Use a single string to print the following text:
He's a very
hardworking student.

Solution

text = '''He's a very   
hardworking student.'''

print(text)

Escaping characters#

An escape character is a backslash \ followed by a character. It is used to write special characters in a string.

  • \' : Single quote (apostroph)

  • \" : Double quote

  • \n : New line

  • \t : Tabulation

  • \b : Backspace

  • \\ : Backslash

  • \r : Carriage return

# \' is the character '
print('Mary\'s book.')
Mary's book.
# \" is the character "
print("Mary said \"I am here\".")
Mary said "I am here".
# \n is a new line
print('John\nSteinbeck')
John
Steinbeck
  • In the following code, ‘\t’ inserts 4 spaces because after ‘John’, there are 4 more spaces until the next tab stop, which occurs at the 8th character.

# \t is a tab 
print('John\tSteinbeck')
print('John'+' '*4+'Steinbeck')
John	Steinbeck
John    Steinbeck
  • In the following code, ‘\t’ inserts 7 spaces because ‘Steinbeck’ has 9 characters and there are 7 more spaces until the next tab stop, which occurs at the 16th character.

print('Steinbeck\tJohn')
print('Steinbeck'+' '*7+'John')
Steinbeck	John
Steinbeck       John
  • \b (backspace) moves one character back, deleting the preceding character.

print('John\b Steinbeck')
  • Output: Joh Steinbeck

  • \b\b (two backspaces) moves two characters back, deleting the preceding two characters.

print('John\b\b Steinbeck')
  • Output: Jo Steinbeck

# \\ is the \ (backslash) character
print('John\\ Steinbeck')
John\ Steinbeck

Quick Check!

Find the output of the following code:

print('abc\ndef\b\bgh')

Solution

abc
dgh

Raw Strings#

Each character in a raw string has no special meaning; they are just characters.

  • It is created using r in front of the string: r'text'

  • In the example below, \t,\n,\',\" have no special meanings; they are just characters \, t, n,',"

# \t means two characters, \ and t. 
# \t does not mean a tab in a raw string

text = r'Good \t bye.'
print(text)
Good \t bye.
text = r'Hello.\t my name\n is Tom. I am\' from\" England.'
print(text)
Hello.\t my name\n is Tom. I am\' from\" England.

f-strings#

It is a great way to combine constants and variable values.

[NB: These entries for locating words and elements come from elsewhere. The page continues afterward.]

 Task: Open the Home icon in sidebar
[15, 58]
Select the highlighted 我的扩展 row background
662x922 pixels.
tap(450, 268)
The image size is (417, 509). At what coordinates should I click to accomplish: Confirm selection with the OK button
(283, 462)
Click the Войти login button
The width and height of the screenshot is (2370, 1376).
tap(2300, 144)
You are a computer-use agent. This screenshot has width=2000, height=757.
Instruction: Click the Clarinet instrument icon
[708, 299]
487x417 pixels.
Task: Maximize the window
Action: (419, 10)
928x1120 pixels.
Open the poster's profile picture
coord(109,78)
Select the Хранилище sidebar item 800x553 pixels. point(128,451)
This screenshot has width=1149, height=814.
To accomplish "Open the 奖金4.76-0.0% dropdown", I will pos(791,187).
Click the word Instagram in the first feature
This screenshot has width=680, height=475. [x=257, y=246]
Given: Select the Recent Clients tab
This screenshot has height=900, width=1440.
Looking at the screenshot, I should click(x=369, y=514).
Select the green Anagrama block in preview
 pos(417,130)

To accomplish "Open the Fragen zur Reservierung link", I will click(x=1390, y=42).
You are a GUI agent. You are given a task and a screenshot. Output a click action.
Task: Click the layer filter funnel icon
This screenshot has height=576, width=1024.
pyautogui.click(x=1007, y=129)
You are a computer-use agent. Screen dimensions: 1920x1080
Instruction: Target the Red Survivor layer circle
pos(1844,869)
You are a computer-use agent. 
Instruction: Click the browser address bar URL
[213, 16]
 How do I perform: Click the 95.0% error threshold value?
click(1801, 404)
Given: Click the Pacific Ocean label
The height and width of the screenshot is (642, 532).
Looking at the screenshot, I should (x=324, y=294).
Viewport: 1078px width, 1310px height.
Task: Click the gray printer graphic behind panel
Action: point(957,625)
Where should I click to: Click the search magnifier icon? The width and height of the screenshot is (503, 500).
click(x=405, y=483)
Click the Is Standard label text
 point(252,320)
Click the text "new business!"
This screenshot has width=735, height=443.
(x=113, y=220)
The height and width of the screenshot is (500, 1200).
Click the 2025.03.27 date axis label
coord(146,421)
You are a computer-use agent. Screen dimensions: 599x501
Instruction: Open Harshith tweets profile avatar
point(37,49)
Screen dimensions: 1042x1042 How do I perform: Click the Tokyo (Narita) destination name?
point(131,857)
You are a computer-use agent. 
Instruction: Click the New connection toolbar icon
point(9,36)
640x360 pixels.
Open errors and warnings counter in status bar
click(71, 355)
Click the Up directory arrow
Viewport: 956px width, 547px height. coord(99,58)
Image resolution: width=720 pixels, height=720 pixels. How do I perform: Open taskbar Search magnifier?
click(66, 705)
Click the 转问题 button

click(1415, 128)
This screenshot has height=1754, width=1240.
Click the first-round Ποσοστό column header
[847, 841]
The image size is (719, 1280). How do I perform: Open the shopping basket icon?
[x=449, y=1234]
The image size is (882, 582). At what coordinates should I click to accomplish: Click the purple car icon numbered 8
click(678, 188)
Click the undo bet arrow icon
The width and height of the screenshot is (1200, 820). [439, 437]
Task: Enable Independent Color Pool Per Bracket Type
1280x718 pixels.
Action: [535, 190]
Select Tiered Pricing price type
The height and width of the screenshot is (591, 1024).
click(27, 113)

  • It is in the form of: f'text {variable} text'

  • Variables are enclosed in curly brackets {variable} called placeholders.

  • An f-string generates a new string.

  • You can also perform rounding or algebraic operations within curly brackets.

  • It is much easier to use f-strings than comma-separated values in a print() function.

name = 'Tom'
country = 'Spain'
age = 25
weight = 173.6294
  • You can compare the next two cells below to see the advantage of using f-strings.

# using an f-string
print(f'My name is {name}.')
My name is Tom.
# using comma separated values
print('My name is ', name, '.', sep='')
My name is Tom.
# using an f-string
text = f'My name is {name}.'   # text is a string
print(text)
My name is Tom.
# multiple placholders
print(f'My name is {name} and I am from {country}. I am {age} years old.')
My name is Tom and I am from Spain. I am 25 years old.
  • Algebraic operations can be performed inside curly brackets

 print(f'I will be {age+1} years old next year.')
I will be 26 years old next year.
  • Rounding can be performed inside curly brackets

# round() function

print(f'My weight is {weight}.')
print(f'My rounded weight is {round(weight,2)}.')
My weight is 173.6294.
My rounded weight is 173.63.
# rounding by a different way

print(f'My weight is {weight}.')
print(f'My rounded weight is {weight:.2f}.') # 2 means second decimal place (hundredth), f means float
My weight is 173.6294.
My rounded weight is 173.63.

Quick Check!

Find the output of the following code:

percentage, order, country = 0.25, 5, 'France'
print(f'{percentage}, order, {country}')

Solution

0.25, order, France

Unicode Characters#

These are symbols, accented letters, non-Latin characters, and emojis—kind of different characters.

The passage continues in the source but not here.